The Unpleasant Profession Of Jonathan Hoag — Robert A. Heinlein

Whereupon that impossible woman had looked around the table and nailed him with her eye. “Mr. Hoag can test me. I don’t know what he does. No one does.”

“Really, Julia.” Mrs. Pomeroy had tried hopelessly to intervene, then had turned to the man on her left with a smile. “Julia has been studying psychology this season.”

The man on her left, Sudkins, or Snuggins — Stubbins, that was his name. Stubbins had said, “What does Mr. Hoag do?”

“It’s a minor mystery. He never talks shop.”

“It’s not that,” Hoag had offered. “I do not consider — ”

“Don’t tell me!” that woman had commanded. “I’ll have it in a moment. Some profession. I can see you with a brief case.” He had not intended to tell her. Some subjects were dinner conversation; some were not. But she had gone on.

“You might be in finance. You might be an art dealer or a book fancier. Or you might be a writer. Let me see your hands.”

He was mildly put off by the demand, but he had placed his hands on the table without trepidation. That woman had pounced on him. “Got you! You are a chemist.”

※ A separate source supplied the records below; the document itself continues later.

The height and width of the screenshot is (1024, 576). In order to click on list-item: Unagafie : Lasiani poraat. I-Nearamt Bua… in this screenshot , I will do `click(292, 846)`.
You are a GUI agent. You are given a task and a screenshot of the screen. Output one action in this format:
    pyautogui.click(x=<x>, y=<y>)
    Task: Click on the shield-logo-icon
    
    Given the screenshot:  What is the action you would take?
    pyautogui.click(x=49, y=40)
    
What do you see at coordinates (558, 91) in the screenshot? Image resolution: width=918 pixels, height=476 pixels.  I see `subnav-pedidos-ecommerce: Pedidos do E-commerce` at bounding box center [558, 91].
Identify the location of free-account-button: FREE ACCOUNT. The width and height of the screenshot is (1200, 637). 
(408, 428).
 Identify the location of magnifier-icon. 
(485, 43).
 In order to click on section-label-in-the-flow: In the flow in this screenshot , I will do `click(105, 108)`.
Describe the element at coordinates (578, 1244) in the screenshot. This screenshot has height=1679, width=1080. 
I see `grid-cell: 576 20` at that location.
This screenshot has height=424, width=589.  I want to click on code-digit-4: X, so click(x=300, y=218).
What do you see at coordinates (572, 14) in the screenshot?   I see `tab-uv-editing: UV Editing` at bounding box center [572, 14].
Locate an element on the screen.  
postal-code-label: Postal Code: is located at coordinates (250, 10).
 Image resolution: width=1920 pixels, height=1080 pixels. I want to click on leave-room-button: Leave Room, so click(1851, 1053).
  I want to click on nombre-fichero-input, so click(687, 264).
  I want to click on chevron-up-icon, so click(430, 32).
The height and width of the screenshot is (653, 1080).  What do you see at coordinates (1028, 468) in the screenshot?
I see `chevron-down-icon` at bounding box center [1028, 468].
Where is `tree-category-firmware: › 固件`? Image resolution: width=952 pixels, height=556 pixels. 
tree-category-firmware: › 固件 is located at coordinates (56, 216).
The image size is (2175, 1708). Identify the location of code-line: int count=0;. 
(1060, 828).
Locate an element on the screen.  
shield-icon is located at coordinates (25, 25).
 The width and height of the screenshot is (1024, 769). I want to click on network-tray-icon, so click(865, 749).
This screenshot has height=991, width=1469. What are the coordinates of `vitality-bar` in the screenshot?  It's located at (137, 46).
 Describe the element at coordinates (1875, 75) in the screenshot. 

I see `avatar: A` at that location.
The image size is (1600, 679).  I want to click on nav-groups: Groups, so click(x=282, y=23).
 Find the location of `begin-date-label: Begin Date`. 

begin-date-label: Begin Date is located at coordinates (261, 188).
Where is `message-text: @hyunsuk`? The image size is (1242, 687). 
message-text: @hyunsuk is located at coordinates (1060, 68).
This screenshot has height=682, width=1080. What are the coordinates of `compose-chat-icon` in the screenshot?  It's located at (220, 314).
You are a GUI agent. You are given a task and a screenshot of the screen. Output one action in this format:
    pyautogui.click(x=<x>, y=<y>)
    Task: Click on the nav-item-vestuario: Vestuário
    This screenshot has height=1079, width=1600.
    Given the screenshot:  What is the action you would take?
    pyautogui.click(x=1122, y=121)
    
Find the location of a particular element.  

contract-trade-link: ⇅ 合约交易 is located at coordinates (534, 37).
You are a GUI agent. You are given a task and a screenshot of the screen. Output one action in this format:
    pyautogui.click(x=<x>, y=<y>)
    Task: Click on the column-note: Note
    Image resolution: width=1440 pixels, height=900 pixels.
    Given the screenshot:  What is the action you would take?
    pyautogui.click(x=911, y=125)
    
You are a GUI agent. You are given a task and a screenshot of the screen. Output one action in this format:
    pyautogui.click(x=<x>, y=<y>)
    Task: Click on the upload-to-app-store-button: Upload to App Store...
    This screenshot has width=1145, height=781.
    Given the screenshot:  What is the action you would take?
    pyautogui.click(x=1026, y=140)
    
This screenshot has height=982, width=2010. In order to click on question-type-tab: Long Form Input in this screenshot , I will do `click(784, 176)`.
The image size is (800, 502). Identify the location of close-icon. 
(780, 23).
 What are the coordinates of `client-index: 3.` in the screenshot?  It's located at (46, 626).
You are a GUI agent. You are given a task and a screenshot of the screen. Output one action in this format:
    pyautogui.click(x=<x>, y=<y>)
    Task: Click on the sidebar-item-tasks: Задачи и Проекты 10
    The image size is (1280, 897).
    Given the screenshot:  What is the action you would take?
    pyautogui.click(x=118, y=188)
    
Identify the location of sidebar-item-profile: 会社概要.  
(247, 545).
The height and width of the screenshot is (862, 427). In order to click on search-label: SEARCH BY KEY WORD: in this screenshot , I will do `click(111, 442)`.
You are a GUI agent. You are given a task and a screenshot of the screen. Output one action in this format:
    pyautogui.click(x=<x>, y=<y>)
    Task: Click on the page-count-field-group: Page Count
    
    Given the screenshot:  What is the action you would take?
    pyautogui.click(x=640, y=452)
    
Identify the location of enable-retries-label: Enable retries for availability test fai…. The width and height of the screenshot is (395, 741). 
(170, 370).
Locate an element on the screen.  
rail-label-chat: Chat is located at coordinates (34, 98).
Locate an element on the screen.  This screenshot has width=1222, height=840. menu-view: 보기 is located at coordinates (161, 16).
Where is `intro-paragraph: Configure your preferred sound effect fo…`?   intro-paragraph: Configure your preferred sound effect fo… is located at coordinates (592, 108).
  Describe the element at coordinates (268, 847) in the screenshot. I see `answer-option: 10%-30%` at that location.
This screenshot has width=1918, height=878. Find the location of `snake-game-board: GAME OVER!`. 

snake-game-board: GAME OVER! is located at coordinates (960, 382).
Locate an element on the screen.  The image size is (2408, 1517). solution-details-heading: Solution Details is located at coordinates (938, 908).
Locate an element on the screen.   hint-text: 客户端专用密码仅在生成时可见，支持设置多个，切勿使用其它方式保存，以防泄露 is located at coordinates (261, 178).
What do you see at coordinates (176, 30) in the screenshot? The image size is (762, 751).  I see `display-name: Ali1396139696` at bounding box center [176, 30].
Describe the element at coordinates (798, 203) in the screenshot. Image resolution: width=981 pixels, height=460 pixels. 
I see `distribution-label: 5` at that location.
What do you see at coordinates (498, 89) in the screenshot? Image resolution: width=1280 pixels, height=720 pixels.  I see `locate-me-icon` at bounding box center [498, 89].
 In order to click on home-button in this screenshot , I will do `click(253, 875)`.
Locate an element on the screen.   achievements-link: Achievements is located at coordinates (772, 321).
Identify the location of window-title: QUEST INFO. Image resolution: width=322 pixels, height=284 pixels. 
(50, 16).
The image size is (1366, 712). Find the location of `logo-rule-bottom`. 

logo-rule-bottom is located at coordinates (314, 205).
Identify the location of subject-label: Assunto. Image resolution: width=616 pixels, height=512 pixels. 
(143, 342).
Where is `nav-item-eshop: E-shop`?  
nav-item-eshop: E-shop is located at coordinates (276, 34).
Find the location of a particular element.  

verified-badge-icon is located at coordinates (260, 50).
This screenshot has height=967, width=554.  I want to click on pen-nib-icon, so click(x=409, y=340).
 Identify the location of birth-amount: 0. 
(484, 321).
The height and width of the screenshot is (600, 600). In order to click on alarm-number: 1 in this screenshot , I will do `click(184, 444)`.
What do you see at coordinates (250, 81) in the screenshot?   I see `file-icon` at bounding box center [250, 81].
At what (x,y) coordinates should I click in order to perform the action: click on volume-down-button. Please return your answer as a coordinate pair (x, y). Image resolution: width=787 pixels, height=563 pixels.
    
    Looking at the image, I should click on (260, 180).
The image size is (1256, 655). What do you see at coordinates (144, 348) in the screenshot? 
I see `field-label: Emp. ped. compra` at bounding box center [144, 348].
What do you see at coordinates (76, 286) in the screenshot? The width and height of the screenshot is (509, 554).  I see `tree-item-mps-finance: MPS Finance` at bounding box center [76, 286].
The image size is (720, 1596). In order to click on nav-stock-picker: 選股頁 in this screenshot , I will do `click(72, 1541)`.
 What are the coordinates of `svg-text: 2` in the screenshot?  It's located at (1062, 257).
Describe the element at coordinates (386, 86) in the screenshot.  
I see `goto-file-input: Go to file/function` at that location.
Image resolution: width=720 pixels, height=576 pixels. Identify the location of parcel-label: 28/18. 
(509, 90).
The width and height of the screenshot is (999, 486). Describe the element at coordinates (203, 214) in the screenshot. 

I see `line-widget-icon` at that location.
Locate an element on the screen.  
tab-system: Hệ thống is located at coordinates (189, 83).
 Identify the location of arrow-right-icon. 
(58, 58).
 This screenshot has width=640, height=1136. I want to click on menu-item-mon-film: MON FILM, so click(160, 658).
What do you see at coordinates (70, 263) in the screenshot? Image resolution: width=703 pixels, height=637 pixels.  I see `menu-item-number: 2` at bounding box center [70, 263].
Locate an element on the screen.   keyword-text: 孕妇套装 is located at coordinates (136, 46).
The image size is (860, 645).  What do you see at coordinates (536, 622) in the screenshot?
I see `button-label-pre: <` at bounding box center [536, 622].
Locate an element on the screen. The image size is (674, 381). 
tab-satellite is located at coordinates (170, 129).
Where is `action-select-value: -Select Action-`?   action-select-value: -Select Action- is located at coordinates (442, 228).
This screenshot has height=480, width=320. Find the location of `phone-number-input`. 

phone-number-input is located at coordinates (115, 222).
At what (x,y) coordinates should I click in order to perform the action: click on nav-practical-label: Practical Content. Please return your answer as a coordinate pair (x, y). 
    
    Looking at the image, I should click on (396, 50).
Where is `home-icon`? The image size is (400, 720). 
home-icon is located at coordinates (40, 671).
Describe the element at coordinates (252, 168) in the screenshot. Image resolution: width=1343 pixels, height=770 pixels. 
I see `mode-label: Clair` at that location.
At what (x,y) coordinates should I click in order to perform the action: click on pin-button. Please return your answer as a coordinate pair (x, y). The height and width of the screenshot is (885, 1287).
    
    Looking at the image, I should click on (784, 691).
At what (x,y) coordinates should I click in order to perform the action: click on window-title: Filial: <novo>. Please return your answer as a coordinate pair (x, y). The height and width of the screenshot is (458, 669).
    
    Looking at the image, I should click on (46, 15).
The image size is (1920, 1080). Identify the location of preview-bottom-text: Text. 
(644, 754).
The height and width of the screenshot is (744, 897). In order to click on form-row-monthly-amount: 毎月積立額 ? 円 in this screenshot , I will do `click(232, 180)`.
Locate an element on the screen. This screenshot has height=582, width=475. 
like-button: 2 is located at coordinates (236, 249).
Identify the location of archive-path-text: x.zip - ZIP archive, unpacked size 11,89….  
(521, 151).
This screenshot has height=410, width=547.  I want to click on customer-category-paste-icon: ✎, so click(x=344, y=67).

Everyone looked where she pointed. Everyone saw the dark mourning under his nails. Her husband had broken the brief silence by saying, “Nonsense, Julia. There are dozens of things that will stain nails. Hoag may dabble in photography, or do a spot of engraving. Your inference wouldn’t stand up in court.”

“That’s a lawyer for you! I know I’m right. Aren’t I, Mr. Hoag?”

He himself had been staring unbrokenly at his hands. To be caught at a dinner party with untidy manicure would have been distressing enough — if he had been able to understand it.

But he had no slightest idea how his nails had become dirtied. At his work? Obviously — but what did he do in the daytime?

He did not know.

“Tell us, Mr. Hoag. I was right, was I not?”

He pulled his eyes away from those horrid fingernails and said faintly, “I must ask to be excused.” With that he had fled from the table. He had found his way to the lavatory where, conquering an irrational revulsion, he had cleaned out the gummy reddish-brown filth with the blade of his penknife. The stuff stuck to the blade; he wiped it on cleansing tissue, wadded it up, and stuck it into a pocket of his waistcoat. Then he had scrubbed his nails, over and over again.

He could not recall when he had become convinced that the stuff was blood, was human blood.

He had managed to find his bowler, his coat, gloves, and stick without recourse to the maid. He let himself out and got away from there as fast as he could.

Thinking it over in the quiet of the dingy hotel room he was convinced that his first fear had been instinctive revulsion at the sight of the dark-red under his nails. It was only on second thought that he had realized that he did not remember where he had dirtied his nails because he had no recollection of where he had been that day, nor the day before, nor any of the days before that. He did not know what his profession was.

It was preposterous, but it was terribly frightening.

He skipped dinner entirely rather than leave the dingy quiet of the hotel room; about ten o’clock he drew a tub of water just as hot as he could get it and let himself soak. It relaxed him somewhat and his twisted thoughts quieted down. In any case, he consoled himself, if he could not remember his occupation, then he certainly could not return to it. No chance again of finding that grisly horror under his fingernails.

He dried himself off and crawled under the covers. In spite of the strange bed he managed to get to sleep.

A nightmare jerked him awake, although he did not realize it at first, as the tawdry surroundings seemed to fit the nightmare. When he did recall where he was and why he was there the nightmare seemed preferable, but by that time it was gone, washed out of his mind. His watch told him that it was his usual getting-up time; he rang for the bellman and arranged for a breakfast tray to be fetched from around the corner.